Walkability Wins Part Twenty-Nine: Communities Transform Urban Spaces

A new roundup of Walkability Wins. This week we’re showcasing the movement by highlighting more places across the country advancing pedestrian-friendly agendas.

San Francisco, California

When San Francisco’s Public Works proposed to cut down all 78 trees on 24th Street between Mission Street and Potrero Avenue in 2019, the community banded together and formed a volunteer group called Mission Verde. Every week for three years, Mission Verde volunteers hand water newly planted trees along the 24th Street corridor. This has freed up 2/3 of the City’s dedicated tree planting funding for this area and enabled the planting of 3x as many trees throughout this Cultural District. In doing so, they have beautified these public rights of way, strengthened the community and brought more people to the Mission District sidewalks.

Thanks to Mission Verde for this win!

Medford, Massachusetts

Recently the mayor and traffic engineer of Medford stopped a longstanding practice of allowing residents to park their vehicles on the sidewalk adjacent to a local park and on the “walk to school” route for a local elementary school. The traffic engineer designed a plan for alternating assigned street parking, which will also serve as a traffic calming effect and will be painted this spring. In the meantime, signs have been posted, residents notified, and the change has been made signaling a larger cultural change in our city from our top administration in favor of pedestrian and child safety over parking preferences. 

Thank you to WalkMedford for this win!

Washington D.C.

A service lane on Connecticut Avenue that used to have 14 parking spaces, was closed during COVID and became a pedestrian-only space. Restaurants immediately used it as an outdoor seating space, farmers markets and art pop-ups. The District Department of Transportation announced in 2023 it would continue the service lane closed to cars. They started construction to make the curb ramps more accessible, meeting ADA standards. Now the transformation is complete and this service lane has been turned into what is now called the Cleveland Park promenade.
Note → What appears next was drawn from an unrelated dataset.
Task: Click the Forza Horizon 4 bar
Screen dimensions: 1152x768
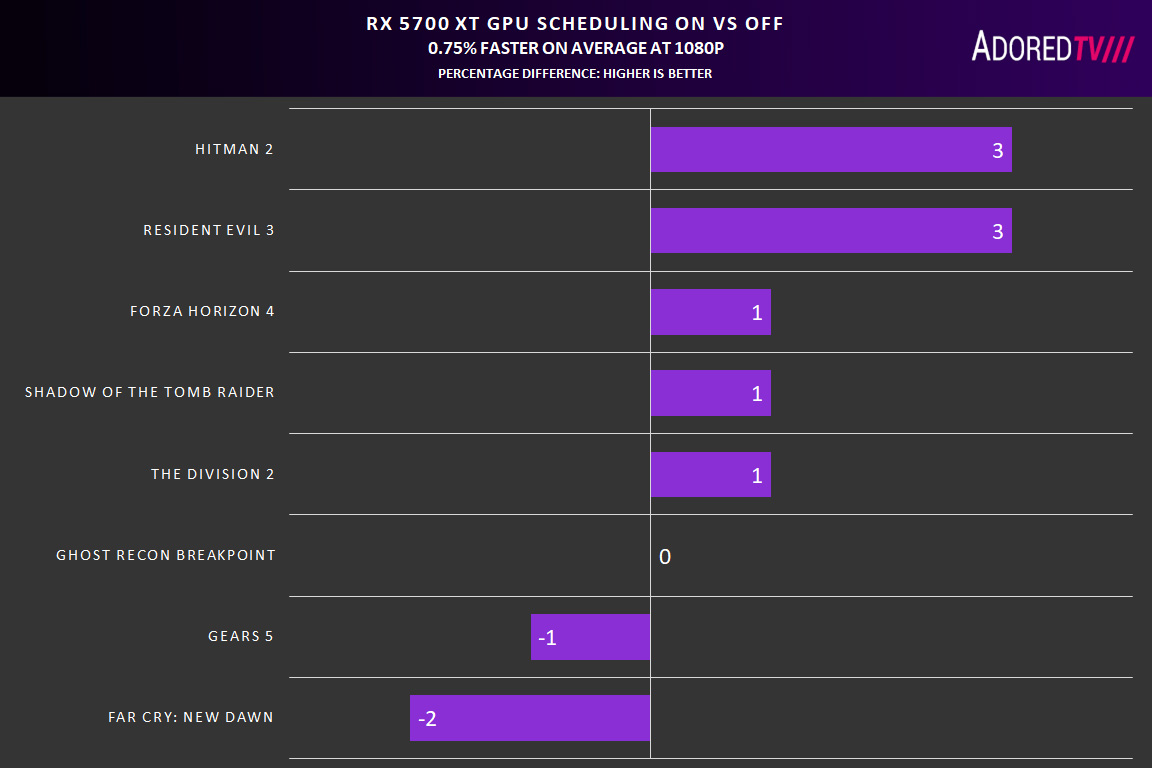Action: 710,312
Thanks to Yvonne for this win!

Chattanooga, Tennessee

Chattanooga plans to use a federal grant to enhance pedestrian safety and reconnect communities! The initiative focuses on reuniting the Westside neighborhood through a $2 million planning grant aiming to address isolation induced by US-27 and Riverfront Parkway. These major roadways divide neighborhoods and the Westside Evolve’s plan recommends two crucial street connections as well as street improvements.This initiative includes feasibility studies, street improvements, and a long-term vision to integrate the neighborhood with downtown areas. 

Atlanta, Georgia

The Atlanta City Council passed legislation to remove the minimum parking requirements in the BeltLine Overlay District, aiming to encourage alternative transportation and enhance mobility, sustainability, and creating a more walkable, bikeable, and transit-friendly city. The move complements existing ordinances designed to reduce pedestrian injuries and fatalities, such as ordinances that prohibit new drive-thrus, drive-ins, and service stations. The move reflects a commitment to reducing pedestrian injuries and deaths, addressing the increasing trend in pedestrian fatalities in Georgia.